Anyone with a cursory knowledge of history will be well aware that women can just be as violent and bloodthirsty as men. But perceptions do not always bend to documented reality. For millions of people around the world, the Falklands was the first time they had seen a female leader handle a major military conflict. Thatcher recovered from the shock of the invasion with a military strategy which could easily have gone wrong, especially if she had hesitated. She stood up to the Americans, who were torn between their allegiance to two separate allies, and she showed a steely disposition in the highly controversial decision to sink the Belgrano.

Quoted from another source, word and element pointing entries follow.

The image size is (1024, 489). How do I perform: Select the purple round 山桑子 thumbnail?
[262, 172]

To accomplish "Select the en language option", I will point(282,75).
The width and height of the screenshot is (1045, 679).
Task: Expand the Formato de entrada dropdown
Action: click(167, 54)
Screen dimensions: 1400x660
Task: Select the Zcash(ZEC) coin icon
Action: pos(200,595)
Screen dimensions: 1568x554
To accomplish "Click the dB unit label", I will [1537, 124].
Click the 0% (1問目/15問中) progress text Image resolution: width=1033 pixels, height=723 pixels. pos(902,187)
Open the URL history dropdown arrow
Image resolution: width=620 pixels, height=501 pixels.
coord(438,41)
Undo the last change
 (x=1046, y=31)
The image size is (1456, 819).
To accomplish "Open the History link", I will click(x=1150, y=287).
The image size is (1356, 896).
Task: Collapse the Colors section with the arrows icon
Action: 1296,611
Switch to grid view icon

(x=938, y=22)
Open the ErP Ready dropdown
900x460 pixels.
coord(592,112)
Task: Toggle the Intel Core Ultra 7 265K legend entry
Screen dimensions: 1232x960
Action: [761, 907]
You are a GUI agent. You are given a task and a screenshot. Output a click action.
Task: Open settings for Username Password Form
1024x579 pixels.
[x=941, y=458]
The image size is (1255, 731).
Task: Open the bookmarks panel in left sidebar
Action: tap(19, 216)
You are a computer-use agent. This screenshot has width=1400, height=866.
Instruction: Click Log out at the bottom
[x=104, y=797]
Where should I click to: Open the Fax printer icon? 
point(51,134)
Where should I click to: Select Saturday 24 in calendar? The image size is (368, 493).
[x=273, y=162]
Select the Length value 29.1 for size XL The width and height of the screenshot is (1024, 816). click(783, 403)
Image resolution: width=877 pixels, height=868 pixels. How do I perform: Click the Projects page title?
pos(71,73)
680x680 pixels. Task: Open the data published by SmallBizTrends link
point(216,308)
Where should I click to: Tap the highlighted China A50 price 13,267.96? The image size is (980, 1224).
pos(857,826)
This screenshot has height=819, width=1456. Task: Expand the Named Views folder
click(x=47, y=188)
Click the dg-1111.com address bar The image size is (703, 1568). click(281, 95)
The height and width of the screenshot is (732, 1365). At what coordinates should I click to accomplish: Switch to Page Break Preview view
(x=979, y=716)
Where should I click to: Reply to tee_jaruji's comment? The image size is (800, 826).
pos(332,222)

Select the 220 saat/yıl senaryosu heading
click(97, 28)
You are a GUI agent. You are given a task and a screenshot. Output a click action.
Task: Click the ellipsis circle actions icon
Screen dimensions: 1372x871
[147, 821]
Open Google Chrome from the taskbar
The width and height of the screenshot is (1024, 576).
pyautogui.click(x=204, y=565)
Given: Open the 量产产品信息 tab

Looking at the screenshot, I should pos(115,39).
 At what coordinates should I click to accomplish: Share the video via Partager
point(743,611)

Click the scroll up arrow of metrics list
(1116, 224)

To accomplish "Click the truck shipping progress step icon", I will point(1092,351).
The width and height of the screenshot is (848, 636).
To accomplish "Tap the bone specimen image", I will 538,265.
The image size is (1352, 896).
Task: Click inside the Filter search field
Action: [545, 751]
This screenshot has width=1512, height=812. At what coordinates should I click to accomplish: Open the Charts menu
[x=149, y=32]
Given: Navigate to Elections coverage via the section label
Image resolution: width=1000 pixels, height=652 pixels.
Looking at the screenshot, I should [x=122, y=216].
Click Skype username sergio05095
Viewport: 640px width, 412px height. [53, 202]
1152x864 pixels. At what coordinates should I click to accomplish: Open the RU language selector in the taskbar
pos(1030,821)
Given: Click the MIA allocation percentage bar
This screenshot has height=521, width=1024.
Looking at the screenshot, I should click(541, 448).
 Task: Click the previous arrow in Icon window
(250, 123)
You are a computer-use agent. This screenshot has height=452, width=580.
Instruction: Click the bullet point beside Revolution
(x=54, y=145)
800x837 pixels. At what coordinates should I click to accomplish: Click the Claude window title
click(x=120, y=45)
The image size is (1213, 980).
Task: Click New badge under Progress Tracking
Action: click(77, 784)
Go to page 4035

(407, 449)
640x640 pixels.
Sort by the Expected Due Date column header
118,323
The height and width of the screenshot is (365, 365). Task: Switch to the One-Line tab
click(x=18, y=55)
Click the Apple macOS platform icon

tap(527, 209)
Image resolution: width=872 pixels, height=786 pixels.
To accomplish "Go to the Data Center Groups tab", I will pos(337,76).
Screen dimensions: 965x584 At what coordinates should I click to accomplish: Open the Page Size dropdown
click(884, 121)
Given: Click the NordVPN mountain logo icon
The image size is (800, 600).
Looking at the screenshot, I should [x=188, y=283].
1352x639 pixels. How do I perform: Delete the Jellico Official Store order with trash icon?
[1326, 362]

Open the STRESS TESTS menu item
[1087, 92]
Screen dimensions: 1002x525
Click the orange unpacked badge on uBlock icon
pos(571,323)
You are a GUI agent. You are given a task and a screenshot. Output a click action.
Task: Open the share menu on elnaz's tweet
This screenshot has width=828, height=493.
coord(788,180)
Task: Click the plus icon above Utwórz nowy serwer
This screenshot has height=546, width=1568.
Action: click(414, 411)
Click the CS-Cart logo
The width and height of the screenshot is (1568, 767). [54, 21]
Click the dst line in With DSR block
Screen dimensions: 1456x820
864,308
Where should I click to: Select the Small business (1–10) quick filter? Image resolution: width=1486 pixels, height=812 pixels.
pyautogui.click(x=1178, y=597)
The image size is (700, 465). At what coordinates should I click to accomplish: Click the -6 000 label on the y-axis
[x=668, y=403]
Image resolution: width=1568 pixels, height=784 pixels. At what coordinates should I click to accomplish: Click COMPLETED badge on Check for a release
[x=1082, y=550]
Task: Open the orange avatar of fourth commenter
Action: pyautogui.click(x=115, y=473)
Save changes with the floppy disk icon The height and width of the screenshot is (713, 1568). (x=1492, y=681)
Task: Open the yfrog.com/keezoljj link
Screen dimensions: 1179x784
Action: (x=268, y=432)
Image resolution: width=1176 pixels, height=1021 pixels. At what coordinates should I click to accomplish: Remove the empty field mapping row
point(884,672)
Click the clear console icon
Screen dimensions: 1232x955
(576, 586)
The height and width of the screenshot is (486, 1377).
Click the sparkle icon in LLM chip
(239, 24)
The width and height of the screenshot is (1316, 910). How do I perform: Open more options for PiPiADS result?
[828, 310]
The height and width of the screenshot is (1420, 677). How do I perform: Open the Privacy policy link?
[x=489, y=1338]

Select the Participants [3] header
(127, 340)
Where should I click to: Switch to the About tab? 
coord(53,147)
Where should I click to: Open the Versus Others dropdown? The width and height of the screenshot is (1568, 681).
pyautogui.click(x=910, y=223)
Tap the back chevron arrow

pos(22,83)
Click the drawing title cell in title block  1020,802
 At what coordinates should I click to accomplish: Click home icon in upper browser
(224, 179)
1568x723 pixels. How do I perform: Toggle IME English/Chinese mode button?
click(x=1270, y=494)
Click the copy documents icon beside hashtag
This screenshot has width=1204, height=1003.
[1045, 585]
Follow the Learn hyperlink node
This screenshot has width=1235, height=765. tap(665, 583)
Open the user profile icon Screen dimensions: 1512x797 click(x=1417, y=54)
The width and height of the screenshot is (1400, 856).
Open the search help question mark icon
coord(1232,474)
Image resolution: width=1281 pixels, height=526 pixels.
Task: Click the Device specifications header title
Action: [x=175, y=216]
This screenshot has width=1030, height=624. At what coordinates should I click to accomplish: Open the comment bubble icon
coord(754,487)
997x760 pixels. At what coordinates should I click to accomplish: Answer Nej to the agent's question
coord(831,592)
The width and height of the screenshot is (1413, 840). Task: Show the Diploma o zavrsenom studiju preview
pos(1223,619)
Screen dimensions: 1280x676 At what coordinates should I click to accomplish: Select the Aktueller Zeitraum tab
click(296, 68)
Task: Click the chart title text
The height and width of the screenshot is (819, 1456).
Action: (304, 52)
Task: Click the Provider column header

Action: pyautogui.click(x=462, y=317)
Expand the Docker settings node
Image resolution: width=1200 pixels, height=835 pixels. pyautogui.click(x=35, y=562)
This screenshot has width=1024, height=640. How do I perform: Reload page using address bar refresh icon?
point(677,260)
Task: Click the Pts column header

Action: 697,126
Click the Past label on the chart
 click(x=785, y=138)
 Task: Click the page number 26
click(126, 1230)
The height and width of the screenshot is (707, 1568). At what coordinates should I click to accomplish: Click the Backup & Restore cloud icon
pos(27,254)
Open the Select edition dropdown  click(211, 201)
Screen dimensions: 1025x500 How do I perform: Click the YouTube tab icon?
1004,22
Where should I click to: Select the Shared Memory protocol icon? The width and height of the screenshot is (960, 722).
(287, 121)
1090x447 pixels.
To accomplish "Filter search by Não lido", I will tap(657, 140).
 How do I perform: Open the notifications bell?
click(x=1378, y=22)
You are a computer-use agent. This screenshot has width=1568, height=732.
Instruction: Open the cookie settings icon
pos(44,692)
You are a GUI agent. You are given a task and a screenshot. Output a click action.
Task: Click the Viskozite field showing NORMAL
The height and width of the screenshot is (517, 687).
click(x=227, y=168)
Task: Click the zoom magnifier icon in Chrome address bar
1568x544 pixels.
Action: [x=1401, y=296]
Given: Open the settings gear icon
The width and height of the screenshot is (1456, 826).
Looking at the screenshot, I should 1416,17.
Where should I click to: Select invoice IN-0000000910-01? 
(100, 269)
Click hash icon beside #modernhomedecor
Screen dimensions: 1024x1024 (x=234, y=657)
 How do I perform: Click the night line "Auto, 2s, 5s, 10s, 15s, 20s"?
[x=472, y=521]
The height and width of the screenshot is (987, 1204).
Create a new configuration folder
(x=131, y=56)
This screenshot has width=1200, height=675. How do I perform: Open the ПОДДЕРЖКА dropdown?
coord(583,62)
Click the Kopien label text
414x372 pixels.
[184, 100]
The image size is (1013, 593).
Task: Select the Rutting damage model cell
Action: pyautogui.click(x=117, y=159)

4) The life of the islanders improved dramatically

It seems difficult to remember now, but relations between Britain and the islanders were not always as easy as they are now. Before the invasion, economic liberalisation measures were frozen, as Whitehall went out of its way not to worsen the relationship with Buenos Aires. Afterwards, it was restarted, Britain invested again in the islands and residents were offered British citizenship. A new constitution guaranteeing self-government was passed in 1985.

5) The Falklands made war seem simple and just

In the shadow of Iraq and Afghanistan, it is difficult to remember that for a while, war did not seem such a messy and morally confusing thing. The Falklands was the last battle British fought alone, but it was also the last battle with a readily comprehensible moral through-line: Britain was fighting an aggressor state run by a right-wing dictatorship, to protect people from invasion by a foreign power. The successful overturning of the invasion made Britain feel proud and, despite the controversy around the Belgrano, tricked it into believing that war was morally and practically straightforward. The theory of liberal interventionism espoused by Tony Blair, while not directly inspired by the Falklands, seemed tenable because of this relatively benign context. In the years that followed the UK took part in operations in Sierra Leone, former Yugoslavia, Afghanistan and Iraq, to name just a few. With each conflict, the moral and practical simplicity of military conflict disintegrated further.